The service – which works by linking your WhatsApp account to your Visa or Mastercard credit or debit card and allowing you to authorise transactions by way of a six-digit PIN or fingerprint – allows users to make purchases directly through their WhatsApp chat. There’s currently no commission for private users, while businesses are charged a 3.99% processing fee on each payment made to them.
Facebook’s business model has always been based around monetising users through ads and the data that can be harvested from their accounts: with WhatsApp’s over two billion users, its adoption as a digital payment system would give Facebook access to a completely new and potentially vast revenue stream.
But just over a week after its launch in the country, Brazilian authorities suspended the feature on the grounds that it represented a threat to competition in the payment system market, and said it would use the suspension period to evaluate potential risks to the country’s payment infrastructure and decide whether WhatsApp was compliant with the regulations in force. Under a rule only instituted last week, the country’s central bank also requested that Mastercard and Visa stop enabling payment and money transfers through the app, ordering them to seek its permission to continue to do so and warning them that they could face fines for non-compliance.
Days later, however, there was another unexpected turn of events when Cade – the Brazilian antitrust and free competition watchdog – announced it was revoking the decision to suspend the app.
So what on Earth has been going on?
Mobile payment apps – like China’s WeChat, which has over one billion monthly active users and features WeChat Pay – are on the rise worldwide, and it’s easy to see why: offering a level of convenience and speed that cash or card payments can’t hope to match, they are fast becoming a key instrument for payment service providers. The European Payments Council has come out in support of them, saying that the improved efficiency technological solutions like mobile payments facilitate result in savings and an increase in business volume. And as the payments made in Brazil show, mobile payments are also popular for transactions like remittances, where people transfer money to friends, family and businesses, which is part of Facebook’s plan for the app.

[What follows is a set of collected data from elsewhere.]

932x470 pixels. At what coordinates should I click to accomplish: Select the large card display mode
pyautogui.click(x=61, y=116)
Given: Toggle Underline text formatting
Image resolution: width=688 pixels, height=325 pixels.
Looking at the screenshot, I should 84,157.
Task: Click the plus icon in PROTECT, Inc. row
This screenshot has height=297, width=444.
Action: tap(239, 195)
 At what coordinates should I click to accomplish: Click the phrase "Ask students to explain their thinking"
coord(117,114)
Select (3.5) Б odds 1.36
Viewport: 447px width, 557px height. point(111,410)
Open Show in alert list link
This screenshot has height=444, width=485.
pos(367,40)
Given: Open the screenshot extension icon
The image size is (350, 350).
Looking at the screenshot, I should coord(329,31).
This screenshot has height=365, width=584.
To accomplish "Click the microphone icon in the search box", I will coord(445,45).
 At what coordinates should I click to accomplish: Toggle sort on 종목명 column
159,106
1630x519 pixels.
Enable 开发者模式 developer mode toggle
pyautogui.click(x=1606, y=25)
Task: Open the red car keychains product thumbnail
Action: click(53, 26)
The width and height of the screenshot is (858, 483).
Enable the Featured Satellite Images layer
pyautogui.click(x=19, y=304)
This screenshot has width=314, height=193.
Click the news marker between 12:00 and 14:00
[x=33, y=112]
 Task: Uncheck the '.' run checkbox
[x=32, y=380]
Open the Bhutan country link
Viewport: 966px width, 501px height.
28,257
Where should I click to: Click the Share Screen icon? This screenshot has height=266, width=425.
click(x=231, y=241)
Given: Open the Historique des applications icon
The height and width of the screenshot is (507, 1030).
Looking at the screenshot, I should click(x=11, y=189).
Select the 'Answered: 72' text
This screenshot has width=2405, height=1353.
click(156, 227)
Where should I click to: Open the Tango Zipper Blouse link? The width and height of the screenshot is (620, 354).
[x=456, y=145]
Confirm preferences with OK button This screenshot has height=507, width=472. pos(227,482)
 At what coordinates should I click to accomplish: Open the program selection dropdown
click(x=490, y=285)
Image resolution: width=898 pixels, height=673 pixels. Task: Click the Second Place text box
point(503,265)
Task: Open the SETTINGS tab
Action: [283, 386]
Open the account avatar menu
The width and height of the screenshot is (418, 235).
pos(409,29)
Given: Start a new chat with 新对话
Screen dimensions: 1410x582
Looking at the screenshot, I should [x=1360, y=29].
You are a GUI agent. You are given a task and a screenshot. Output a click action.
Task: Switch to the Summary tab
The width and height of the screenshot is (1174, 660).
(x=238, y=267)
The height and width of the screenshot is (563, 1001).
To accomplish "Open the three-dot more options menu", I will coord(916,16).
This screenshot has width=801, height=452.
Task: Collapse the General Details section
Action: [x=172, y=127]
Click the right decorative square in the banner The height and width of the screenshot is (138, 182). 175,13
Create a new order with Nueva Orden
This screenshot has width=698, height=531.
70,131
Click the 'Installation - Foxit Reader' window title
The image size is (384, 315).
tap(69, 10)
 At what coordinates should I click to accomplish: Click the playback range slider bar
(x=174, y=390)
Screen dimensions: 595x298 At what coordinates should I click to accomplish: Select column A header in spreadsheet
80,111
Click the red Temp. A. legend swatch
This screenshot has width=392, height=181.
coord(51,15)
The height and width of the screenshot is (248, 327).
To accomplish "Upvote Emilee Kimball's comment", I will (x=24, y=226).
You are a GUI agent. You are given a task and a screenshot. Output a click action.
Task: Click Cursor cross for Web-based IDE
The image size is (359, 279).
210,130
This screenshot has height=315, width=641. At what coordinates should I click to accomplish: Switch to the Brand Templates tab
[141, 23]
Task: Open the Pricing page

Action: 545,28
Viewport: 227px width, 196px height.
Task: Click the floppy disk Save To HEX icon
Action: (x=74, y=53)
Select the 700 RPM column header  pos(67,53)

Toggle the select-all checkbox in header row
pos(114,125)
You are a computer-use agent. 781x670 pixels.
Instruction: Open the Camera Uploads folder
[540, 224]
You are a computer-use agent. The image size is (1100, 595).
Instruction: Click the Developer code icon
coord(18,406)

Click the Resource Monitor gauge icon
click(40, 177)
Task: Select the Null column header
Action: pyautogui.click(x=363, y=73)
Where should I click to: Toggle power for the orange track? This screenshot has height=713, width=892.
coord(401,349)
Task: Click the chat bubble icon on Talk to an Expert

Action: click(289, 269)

Two sticking points remain, though: privacy and competition. And even though some have pointed out that the suspension occurred just as the Brazilian Central bank is preparing for the November launch of Pix, its own instant payment system, it’s clear that the privacy and regulatory issues inherent in the mobile payment sector remain unresolved. Brazil isn’t the only place Facebook has struggled to gain regulatory approval for its service, and this has prevented a wider roll out worldwide.
For the time being, these regulatory concerns seem likely to remain an issue for digital payment systems everywhere, but it’s equally clear that mobile payment seems destined to eventually become part of everyday life. This being the case, all eyes will be on Brazil to see how the social media giant’s sortie into the sector and its clash with the country’s institutions plays out.
What the eventual reception to mobile payments in a country with a cash culture as consolidated as that of Italy will remain to be seen.